Shout Out Studio's design team weighs in on the new Photoshop update, Generative AI.

You can’t open your eyes or ears these days without crossing paths with the term AI. It’s a hot-button topic, and for good reason. The slope is slippery and steep regarding what can be (or should be) created with the use of AI tools. 

Our team has spent minimal time with tools like MidJourney, but when Adobe introduced Generative AI in the latest version of Photoshop, we began to explore. 

Adobe describes generative AI like this, 

“Generative AI is a type of artificial intelligence that can translate ordinary words and other inputs into extraordinary results. While the conversation around this technology has centered on AI image and art generation, generative AI can do much more than generate static images from text prompts. With a few simple words and the right AI generator, anyone can create videos, documents, and digital experiences as well as rich images and art.” 

It’s worth noting that Adobe has integrated generative AI into several of its products, but for this write-up, we’ve focused on Photoshop as it’s arguably Adobe’s most widely used program. 

Here’s a rundown of our experiences: 


Sure, you can use Photoshop AI to add a rainbow to your photo or replace your father-in-law with a juggling clown. But I was more interested in how generative AI could improve production processes and provide flexibility with image assets. 

For example, say you snapped a photo or sourced one (that allows for alterations), and this photo in question is in portrait format but you’d really like to use it in a square or landscape aspect ratio. With the right steps and prompts, generative AI can help you “expand the content” of the photo, essentially creating the world outside of your photo frame. Below you’ll see the simple steps I took to do just that. 

As with most things in Photoshop, there’s more than one way to get where you’re trying to go. One option would be to expand the canvas using the crop tool, then use the marquee tool to highlight the area you would like to complete and use Generative Fill.

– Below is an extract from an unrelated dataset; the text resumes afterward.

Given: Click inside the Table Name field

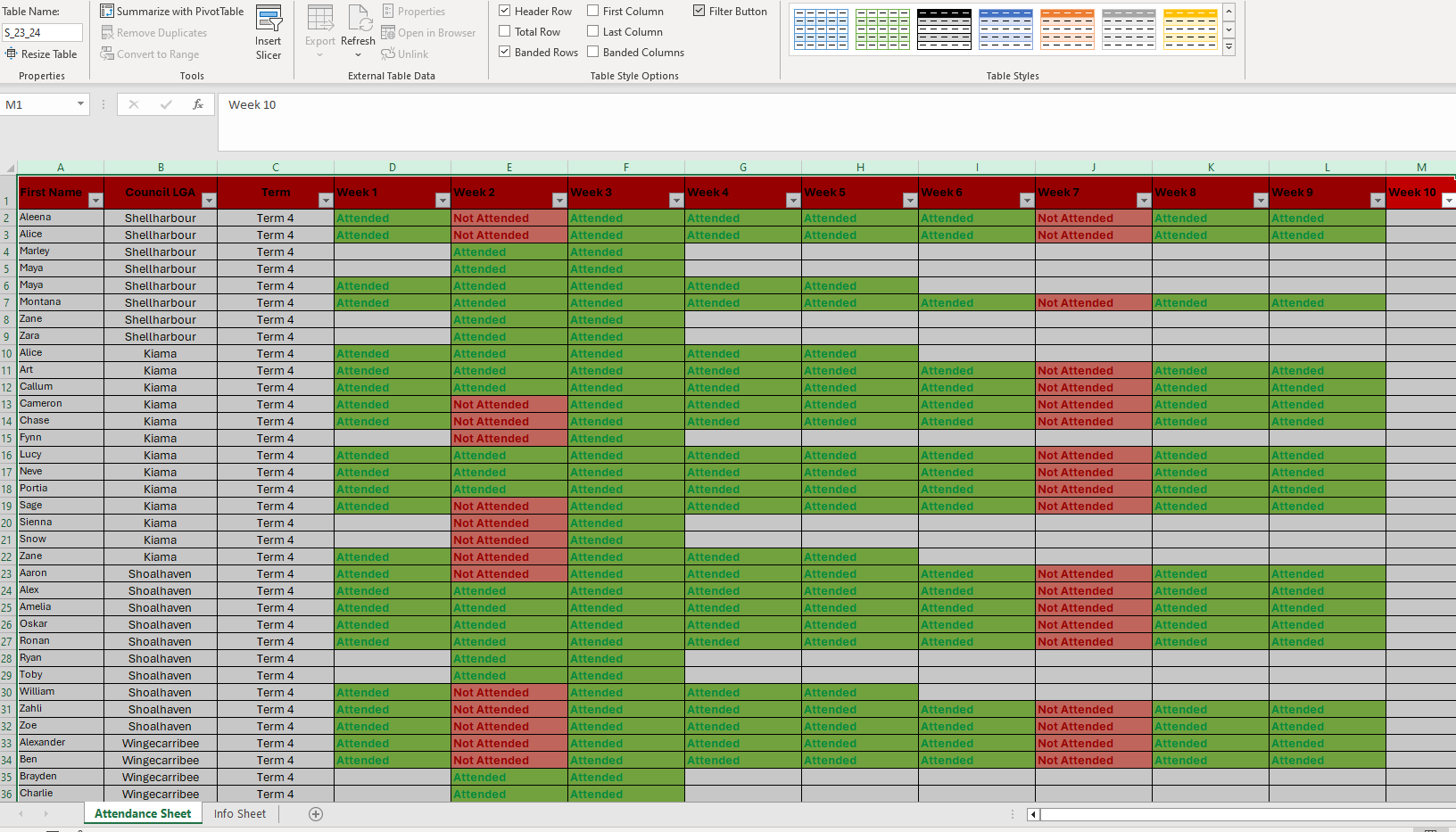Looking at the screenshot, I should point(42,31).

But, if you’re only looking to complete the image outside of the original frame, Generative Expand seems to be the way to go. Simply select the crop tool to expand the original canvas and background layer, then click Generative Expand and let AI determine the most appropriate variations. As with Generative Fill, in Generative Expand, you can provide a prompt or leave the field blank and let AI determine the most “logical” course of action. 


Generative AI in PSD has me tripping. But it might just be a “me problem.” After playing around with these images and trying to add realistic elements to the photo on the right, I’ve realized that writing successful prompts is a skill to be mastered.  

This may seem stupid but the first time I got in there, I selected the whole canvas, wrote “Add flamethrowers behind the guy in this image” and got some very wacky results that eliminated the guy and created a whole new scene entirely. 

The AI algorithm is designed to analyze composition, framing, and cropping but it can only do that when a partial area is selected. 

The trick behind it is specific area selection and descriptive prompts that help the AI understand what you want. They give you tips like, “Avoid using words like add, fill, change, and instead describe exactly what you want generated. “ Doing this helped me get results that were closer to what I was envisioning. 

It isn’t a science, so it takes a lot of experimentation to get the right image and style. 


Take AI for what it is at this moment. AI right now is great for helping expand backgrounds, creating some beautiful scenery, or adding an occasional element. There’s a lot of fun to be had with adding accessories, or maybe even changing what you’re wearing.

If you take the time to figure out how to prompt the program, it can be a great tool. Use smaller selections to fill in the background pieces and overlap your marquee with the current background just enough to give AI something to work with.

Another tip for better results – unless you’re a fan of a few extra phalanges – steer clear of adding humans!